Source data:
====

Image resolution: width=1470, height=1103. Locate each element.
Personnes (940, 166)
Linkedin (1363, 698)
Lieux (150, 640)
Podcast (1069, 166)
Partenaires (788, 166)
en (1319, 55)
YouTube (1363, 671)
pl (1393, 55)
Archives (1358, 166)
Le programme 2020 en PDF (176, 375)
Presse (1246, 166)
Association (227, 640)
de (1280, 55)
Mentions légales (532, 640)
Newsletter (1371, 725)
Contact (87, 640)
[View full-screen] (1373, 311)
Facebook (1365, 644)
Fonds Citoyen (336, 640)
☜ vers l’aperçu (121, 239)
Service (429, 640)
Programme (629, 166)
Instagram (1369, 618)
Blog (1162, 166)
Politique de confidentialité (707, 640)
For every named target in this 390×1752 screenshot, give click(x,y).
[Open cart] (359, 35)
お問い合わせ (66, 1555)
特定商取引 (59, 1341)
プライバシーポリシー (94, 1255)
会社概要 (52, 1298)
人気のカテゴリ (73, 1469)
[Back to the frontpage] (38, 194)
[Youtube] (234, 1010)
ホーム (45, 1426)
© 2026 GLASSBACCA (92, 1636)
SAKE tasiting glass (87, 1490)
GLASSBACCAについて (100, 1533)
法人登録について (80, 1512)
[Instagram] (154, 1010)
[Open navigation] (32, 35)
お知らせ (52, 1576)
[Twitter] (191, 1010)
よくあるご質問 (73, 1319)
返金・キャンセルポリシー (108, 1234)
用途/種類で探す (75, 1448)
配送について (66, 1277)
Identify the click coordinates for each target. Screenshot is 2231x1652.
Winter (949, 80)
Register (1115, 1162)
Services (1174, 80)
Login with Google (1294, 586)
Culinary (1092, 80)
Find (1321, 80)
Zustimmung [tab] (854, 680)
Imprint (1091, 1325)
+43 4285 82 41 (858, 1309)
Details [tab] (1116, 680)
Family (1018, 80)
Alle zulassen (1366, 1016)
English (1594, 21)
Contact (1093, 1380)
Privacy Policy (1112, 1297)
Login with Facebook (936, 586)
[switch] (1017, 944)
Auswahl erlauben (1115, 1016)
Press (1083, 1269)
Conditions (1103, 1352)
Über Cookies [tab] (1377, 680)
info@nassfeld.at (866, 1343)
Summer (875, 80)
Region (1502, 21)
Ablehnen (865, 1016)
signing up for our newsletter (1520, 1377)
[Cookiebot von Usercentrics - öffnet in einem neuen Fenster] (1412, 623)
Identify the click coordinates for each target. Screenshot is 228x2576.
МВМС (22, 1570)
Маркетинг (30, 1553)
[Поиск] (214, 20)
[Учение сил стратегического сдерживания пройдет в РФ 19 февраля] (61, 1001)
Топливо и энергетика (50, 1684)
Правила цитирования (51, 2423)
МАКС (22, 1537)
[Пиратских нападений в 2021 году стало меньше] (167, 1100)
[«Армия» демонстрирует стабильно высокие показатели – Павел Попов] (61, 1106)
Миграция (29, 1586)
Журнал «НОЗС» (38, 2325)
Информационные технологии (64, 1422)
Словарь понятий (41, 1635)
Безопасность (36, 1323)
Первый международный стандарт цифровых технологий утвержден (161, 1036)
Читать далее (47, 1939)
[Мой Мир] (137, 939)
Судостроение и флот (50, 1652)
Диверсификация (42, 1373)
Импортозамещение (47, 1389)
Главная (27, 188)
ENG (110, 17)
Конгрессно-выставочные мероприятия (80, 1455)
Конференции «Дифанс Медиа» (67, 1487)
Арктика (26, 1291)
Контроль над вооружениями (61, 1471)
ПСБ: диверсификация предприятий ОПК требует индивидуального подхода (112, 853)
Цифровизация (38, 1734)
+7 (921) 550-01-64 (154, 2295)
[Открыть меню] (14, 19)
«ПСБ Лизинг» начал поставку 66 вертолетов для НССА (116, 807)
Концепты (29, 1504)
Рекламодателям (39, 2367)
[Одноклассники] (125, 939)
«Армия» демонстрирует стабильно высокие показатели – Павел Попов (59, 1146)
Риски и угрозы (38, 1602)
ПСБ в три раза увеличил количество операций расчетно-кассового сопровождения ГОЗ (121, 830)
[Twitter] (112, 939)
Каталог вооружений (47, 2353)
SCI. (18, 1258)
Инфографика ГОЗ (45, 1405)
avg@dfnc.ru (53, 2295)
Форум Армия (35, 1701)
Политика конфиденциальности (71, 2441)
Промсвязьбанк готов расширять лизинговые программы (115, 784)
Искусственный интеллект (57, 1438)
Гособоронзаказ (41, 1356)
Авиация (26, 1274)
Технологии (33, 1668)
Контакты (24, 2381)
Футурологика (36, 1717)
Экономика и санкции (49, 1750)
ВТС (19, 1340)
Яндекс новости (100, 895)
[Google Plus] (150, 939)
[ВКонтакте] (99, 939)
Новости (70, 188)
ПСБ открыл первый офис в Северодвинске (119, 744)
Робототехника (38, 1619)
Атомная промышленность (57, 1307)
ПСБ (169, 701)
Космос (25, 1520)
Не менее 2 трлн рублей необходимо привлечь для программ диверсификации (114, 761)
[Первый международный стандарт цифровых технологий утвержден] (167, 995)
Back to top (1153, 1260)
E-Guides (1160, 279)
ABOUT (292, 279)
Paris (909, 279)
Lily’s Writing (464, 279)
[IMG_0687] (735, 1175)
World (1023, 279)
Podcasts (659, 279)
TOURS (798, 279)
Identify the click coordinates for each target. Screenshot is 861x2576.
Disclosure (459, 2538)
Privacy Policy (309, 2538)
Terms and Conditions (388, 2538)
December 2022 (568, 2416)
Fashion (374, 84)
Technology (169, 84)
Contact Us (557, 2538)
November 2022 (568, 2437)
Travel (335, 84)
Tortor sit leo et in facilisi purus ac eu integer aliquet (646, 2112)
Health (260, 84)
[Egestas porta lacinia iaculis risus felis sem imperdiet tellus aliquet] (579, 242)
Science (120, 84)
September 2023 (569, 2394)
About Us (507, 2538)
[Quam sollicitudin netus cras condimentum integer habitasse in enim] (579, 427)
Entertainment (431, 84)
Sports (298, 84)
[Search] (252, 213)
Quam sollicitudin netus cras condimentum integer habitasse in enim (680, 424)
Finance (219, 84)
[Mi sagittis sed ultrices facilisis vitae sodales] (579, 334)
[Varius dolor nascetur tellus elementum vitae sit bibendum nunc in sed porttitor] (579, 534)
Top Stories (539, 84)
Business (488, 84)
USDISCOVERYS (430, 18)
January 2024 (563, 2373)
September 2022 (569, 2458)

====

**Activity**: Write each line of the data down again exactly as it reads.

**Exercise answer**:
Image resolution: width=1470, height=1103. Locate each element.
Personnes (940, 166)
Linkedin (1363, 698)
Lieux (150, 640)
Podcast (1069, 166)
Partenaires (788, 166)
en (1319, 55)
YouTube (1363, 671)
pl (1393, 55)
Archives (1358, 166)
Le programme 2020 en PDF (176, 375)
Presse (1246, 166)
Association (227, 640)
de (1280, 55)
Mentions légales (532, 640)
Newsletter (1371, 725)
Contact (87, 640)
[View full-screen] (1373, 311)
Facebook (1365, 644)
Fonds Citoyen (336, 640)
☜ vers l’aperçu (121, 239)
Service (429, 640)
Programme (629, 166)
Instagram (1369, 618)
Blog (1162, 166)
Politique de confidentialité (707, 640)
For every named target in this 390×1752 screenshot, give click(x,y).
[Open cart] (359, 35)
お問い合わせ (66, 1555)
特定商取引 (59, 1341)
プライバシーポリシー (94, 1255)
会社概要 (52, 1298)
人気のカテゴリ (73, 1469)
[Back to the frontpage] (38, 194)
[Youtube] (234, 1010)
ホーム (45, 1426)
© 2026 GLASSBACCA (92, 1636)
SAKE tasiting glass (87, 1490)
GLASSBACCAについて (100, 1533)
法人登録について (80, 1512)
[Instagram] (154, 1010)
[Open navigation] (32, 35)
お知らせ (52, 1576)
[Twitter] (191, 1010)
よくあるご質問 (73, 1319)
返金・キャンセルポリシー (108, 1234)
用途/種類で探す (75, 1448)
配送について (66, 1277)
Identify the click coordinates for each target. Screenshot is 2231x1652.
Winter (949, 80)
Register (1115, 1162)
Services (1174, 80)
Login with Google (1294, 586)
Culinary (1092, 80)
Find (1321, 80)
Zustimmung [tab] (854, 680)
Imprint (1091, 1325)
+43 4285 82 41 (858, 1309)
Details [tab] (1116, 680)
Family (1018, 80)
Alle zulassen (1366, 1016)
English (1594, 21)
Contact (1093, 1380)
Privacy Policy (1112, 1297)
Login with Facebook (936, 586)
[switch] (1017, 944)
Auswahl erlauben (1115, 1016)
Press (1083, 1269)
Conditions (1103, 1352)
Über Cookies [tab] (1377, 680)
info@nassfeld.at (866, 1343)
Summer (875, 80)
Region (1502, 21)
Ablehnen (865, 1016)
signing up for our newsletter (1520, 1377)
[Cookiebot von Usercentrics - öffnet in einem neuen Fenster] (1412, 623)
Identify the click coordinates for each target. Screenshot is 228x2576.
МВМС (22, 1570)
Маркетинг (30, 1553)
[Поиск] (214, 20)
[Учение сил стратегического сдерживания пройдет в РФ 19 февраля] (61, 1001)
Топливо и энергетика (50, 1684)
Правила цитирования (51, 2423)
МАКС (22, 1537)
[Пиратских нападений в 2021 году стало меньше] (167, 1100)
[«Армия» демонстрирует стабильно высокие показатели – Павел Попов] (61, 1106)
Миграция (29, 1586)
Журнал «НОЗС» (38, 2325)
Информационные технологии (64, 1422)
Словарь понятий (41, 1635)
Безопасность (36, 1323)
Первый международный стандарт цифровых технологий утвержден (161, 1036)
Читать далее (47, 1939)
[Мой Мир] (137, 939)
Судостроение и флот (50, 1652)
Диверсификация (42, 1373)
Импортозамещение (47, 1389)
Главная (27, 188)
ENG (110, 17)
Конгрессно-выставочные мероприятия (80, 1455)
Конференции «Дифанс Медиа» (67, 1487)
Арктика (26, 1291)
Контроль над вооружениями (61, 1471)
ПСБ: диверсификация предприятий ОПК требует индивидуального подхода (112, 853)
Цифровизация (38, 1734)
+7 (921) 550-01-64 (154, 2295)
[Открыть меню] (14, 19)
«ПСБ Лизинг» начал поставку 66 вертолетов для НССА (116, 807)
Концепты (29, 1504)
Рекламодателям (39, 2367)
[Одноклассники] (125, 939)
«Армия» демонстрирует стабильно высокие показатели – Павел Попов (59, 1146)
Риски и угрозы (38, 1602)
ПСБ в три раза увеличил количество операций расчетно-кассового сопровождения ГОЗ (121, 830)
[Twitter] (112, 939)
Каталог вооружений (47, 2353)
SCI. (18, 1258)
Инфографика ГОЗ (45, 1405)
avg@dfnc.ru (53, 2295)
Форум Армия (35, 1701)
Политика конфиденциальности (71, 2441)
Промсвязьбанк готов расширять лизинговые программы (115, 784)
Искусственный интеллект (57, 1438)
Гособоронзаказ (41, 1356)
Авиация (26, 1274)
Технологии (33, 1668)
Контакты (24, 2381)
Футурологика (36, 1717)
Экономика и санкции (49, 1750)
ВТС (19, 1340)
Яндекс новости (100, 895)
[Google Plus] (150, 939)
[ВКонтакте] (99, 939)
Новости (70, 188)
ПСБ открыл первый офис в Северодвинске (119, 744)
Робототехника (38, 1619)
Атомная промышленность (57, 1307)
ПСБ (169, 701)
Космос (25, 1520)
Не менее 2 трлн рублей необходимо привлечь для программ диверсификации (114, 761)
[Первый международный стандарт цифровых технологий утвержден] (167, 995)
Back to top (1153, 1260)
E-Guides (1160, 279)
ABOUT (292, 279)
Paris (909, 279)
Lily’s Writing (464, 279)
[IMG_0687] (735, 1175)
World (1023, 279)
Podcasts (659, 279)
TOURS (798, 279)
Identify the click coordinates for each target. Screenshot is 861x2576.
Disclosure (459, 2538)
Privacy Policy (309, 2538)
Terms and Conditions (388, 2538)
December 2022 (568, 2416)
Fashion (374, 84)
Technology (169, 84)
Contact Us (557, 2538)
November 2022 (568, 2437)
Travel (335, 84)
Tortor sit leo et in facilisi purus ac eu integer aliquet (646, 2112)
Health (260, 84)
[Egestas porta lacinia iaculis risus felis sem imperdiet tellus aliquet] (579, 242)
Science (120, 84)
September 2023 (569, 2394)
About Us (507, 2538)
[Quam sollicitudin netus cras condimentum integer habitasse in enim] (579, 427)
Entertainment (431, 84)
Sports (298, 84)
[Search] (252, 213)
Quam sollicitudin netus cras condimentum integer habitasse in enim (680, 424)
Finance (219, 84)
[Mi sagittis sed ultrices facilisis vitae sodales] (579, 334)
[Varius dolor nascetur tellus elementum vitae sit bibendum nunc in sed porttitor] (579, 534)
Top Stories (539, 84)
Business (488, 84)
USDISCOVERYS (430, 18)
January 2024 (563, 2373)
September 2022 (569, 2458)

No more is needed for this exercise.